Franz Sinabell, Wifo
„Bio lässt sich nicht verordnen, es wird von Nachfrage getrieben“
Krieg und Armut seien die stärksten Auslöser für Hungersnöte. Beides beschneide Ressourcen für die Lebensmittelproduktion, sagt Franz Sinabell, Agrarexperte des Wirtschaftsforschungsinstituts. Österreich exportiere mehr, als es importiere, und könne sich der Verantwortung für andere Länder nicht entziehen.
Sinabell plädiert dafür, die Entscheidung zwischen intensiverer Landwirtschaft oder mehr Biolandbau dem Markt zu überlassen. Der Herbst werde weisen, wie viele Bauern in Agrar-Umweltprogramme einsteigen. „Bio lässt sich nicht verordnen, es wird von Nachfrage getrieben.“
Sinnbild für fehlgeleitete Agrarpolitik sei Sri Lanka. Das Land wollte als erster Staat der Welt nur auf Bioanbau setzen. Kunstdünger und Pestizide wurden verboten. Die Folge waren Ernteeinbußen, steigende Preise und Nahrungsmittelengpässe. Die Regierung zog die Reißleine.
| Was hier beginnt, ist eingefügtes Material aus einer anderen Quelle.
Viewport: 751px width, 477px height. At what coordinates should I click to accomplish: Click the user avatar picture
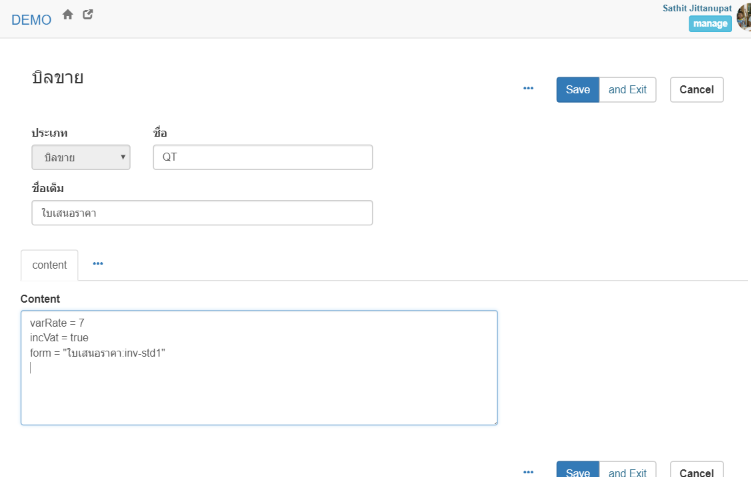(x=744, y=17)
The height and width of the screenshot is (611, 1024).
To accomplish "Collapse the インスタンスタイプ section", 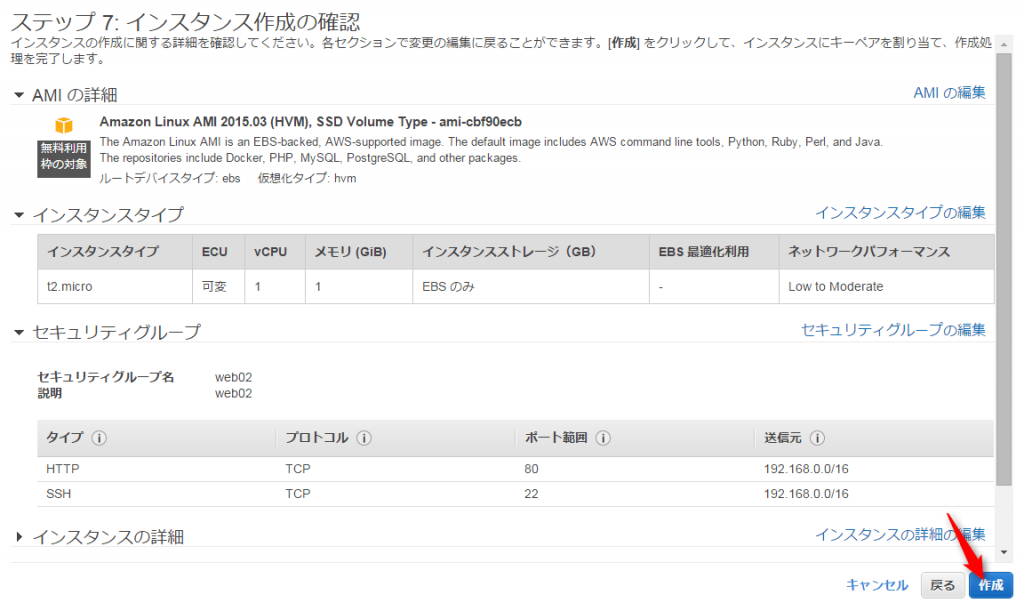I will click(x=19, y=215).
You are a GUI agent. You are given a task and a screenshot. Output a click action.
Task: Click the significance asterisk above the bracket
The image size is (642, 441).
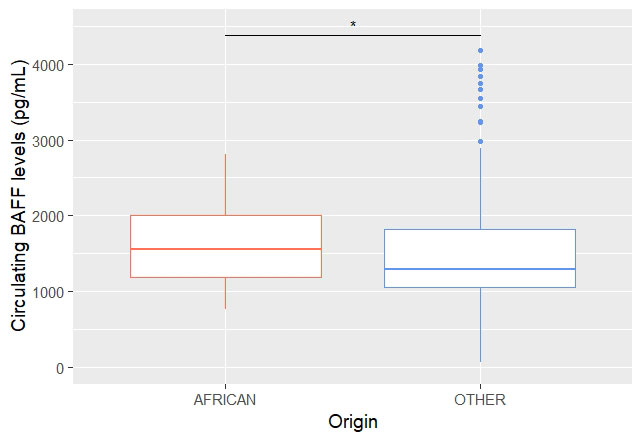353,24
Der biologischen Landwirtschaft, deren Innovationen die konventionelle bereichern, dafür die Schuld zu geben, sei falsch, sagt Sinabell. Sri Lanka habe Dünger überstürzt verbannt, ohne dass sich Betriebe anpassen konnten. Der Verzicht auf Chemie sei nicht zuletzt auch eine Frage der Technik und Fertigkeiten.
Was Gentechnik betrifft, sieht der Ökonom Europa auf einem Sonderweg. In der Medizin sei diese erwünscht – bei der Ernährung formierten sich Volksbegehren gegen sie. Eine Gesellschaft müsse jedoch die Vorteile bedenken, die ihr durch diesen Widerstand versagt blieben.
Verfahren, die Gene in das Erbgut von Pflanzen übertragen, seien in der Lage, diese resistenter gegen Trockenheit zu machen oder Stickstoff besser zu verwerten, was den Bedarf an Dünger reduziert. „Ohne neue Technologien ist dies Zauberei, mit ihnen wird es denkmöglich.“Entscheidend sei, dass ihr Einsatz für Konsumenten transparent ausgeschildert werde.
Dass der zu hohe Fleischkonsum in Österreich von sich aus auf ein vernünftiges Maß sinkt, bezweifelt Sinabell. Staatliche Eingriffe ließen sich wie bei Zucker gesundheitlich argumentieren. Regulierend wirke der Preis: Erhalte die Welthungerhilfe mehr Geld, um Getreide aufzukaufen, verteuere sich diese, wodurch sich die Produktion von viel Fleisch nicht mehr lohne.